- De nombreux défenseurs de l’environnement à Goma disent remarquer une mauvaise gestion des déchets plastiques dans la capitale du Nord-Kivu, appelant à plus d’actions pour les éviter et rendre la ville plus écologique.
- Les autorités nationales ont déjà interdit la production, l’importation, la commercialisation et l’utilisation des emballages plastiques dans cette région, mais les activistes fustigent le non-respect de la mesure.
- Les défenseurs de l’environnement appellent la jeunesse à s’engager pour la lutte contre la pollution de la nature et la destruction du Parc national des Virunga.
L’édition 2024 de la foire « Exposition verte » s’est tenue le 21 septembre à Goma, l’une des principales villes de l’Est de la République Démocratique du Congo (RDC).

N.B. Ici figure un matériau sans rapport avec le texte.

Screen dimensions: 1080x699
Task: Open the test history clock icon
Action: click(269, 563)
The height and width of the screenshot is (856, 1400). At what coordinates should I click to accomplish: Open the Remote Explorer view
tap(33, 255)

Le thème de cette année est : « Déchets plastiques, défis et opportunités, comment préserver l’environnement pendant la période guerre ».

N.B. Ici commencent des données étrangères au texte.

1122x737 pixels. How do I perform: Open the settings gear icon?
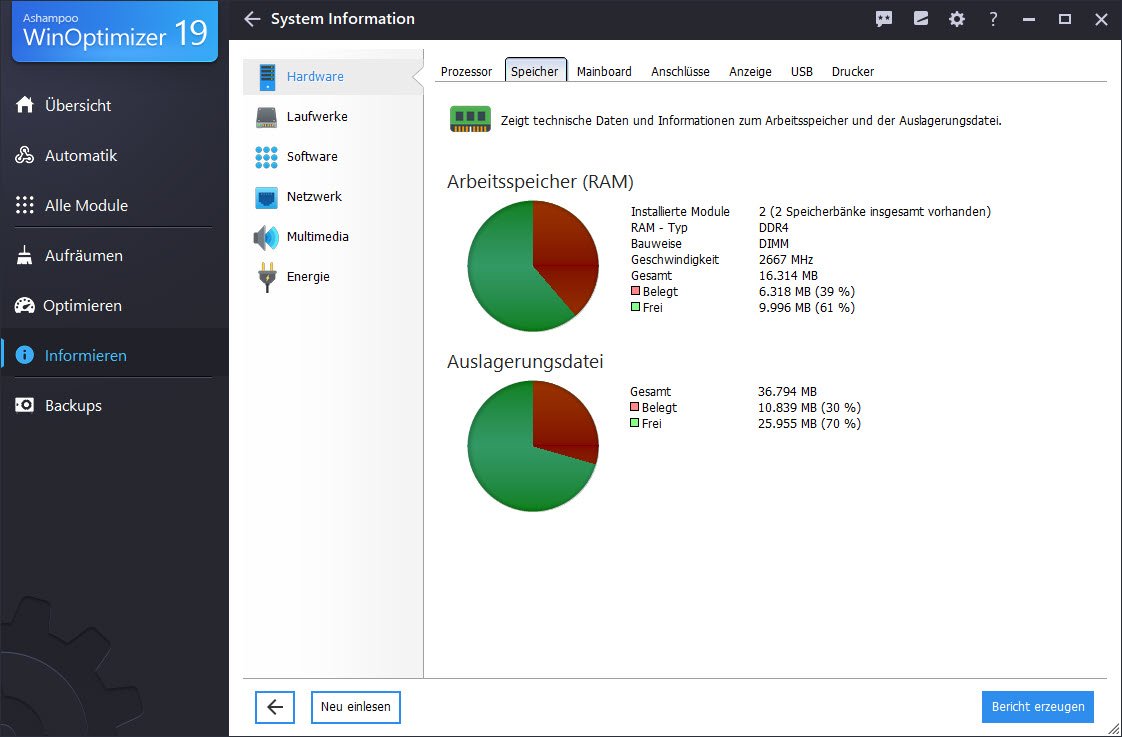[957, 19]
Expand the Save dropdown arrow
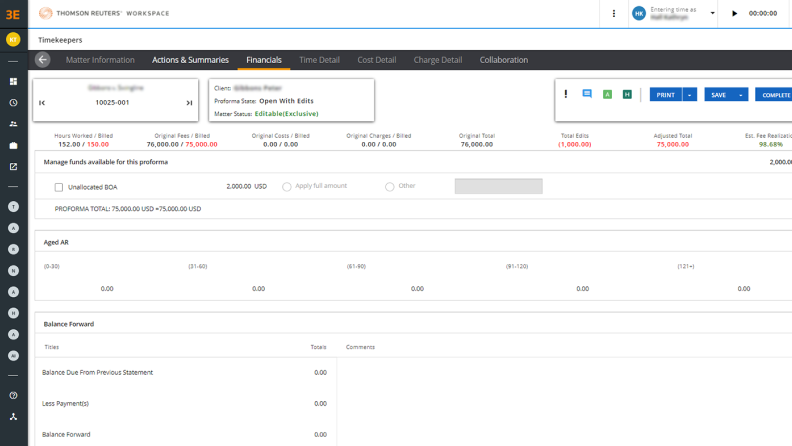Image resolution: width=792 pixels, height=446 pixels. point(741,95)
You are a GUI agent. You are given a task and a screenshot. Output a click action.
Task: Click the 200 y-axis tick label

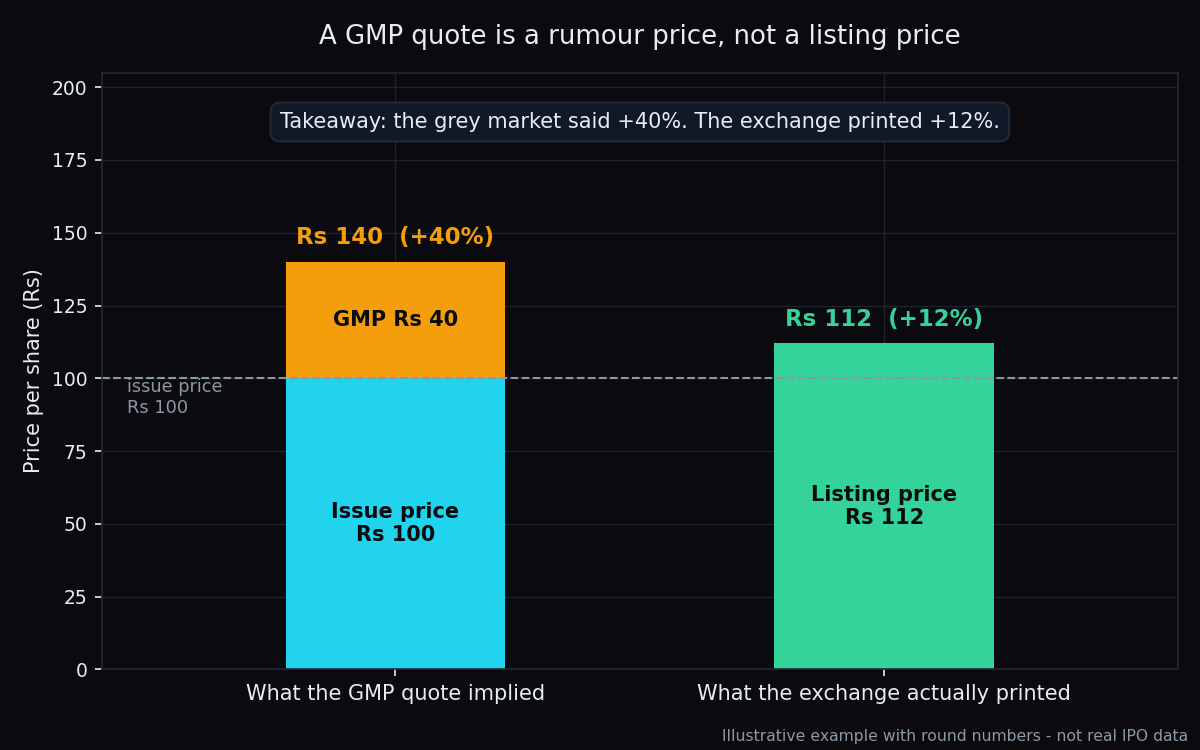coord(70,88)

La foire a été l’occasion pour les militants de la protection de l’environnement, les entrepreneurs verts, les autorités étatiques, les organisations non-gouvernementales et autres défenseurs de la nature, d’échanger autour des enjeux liés à la pollution plastique et au Parc national des Virunga, connu comme l’aire protégée la plus riche en biodiversité d’Afrique.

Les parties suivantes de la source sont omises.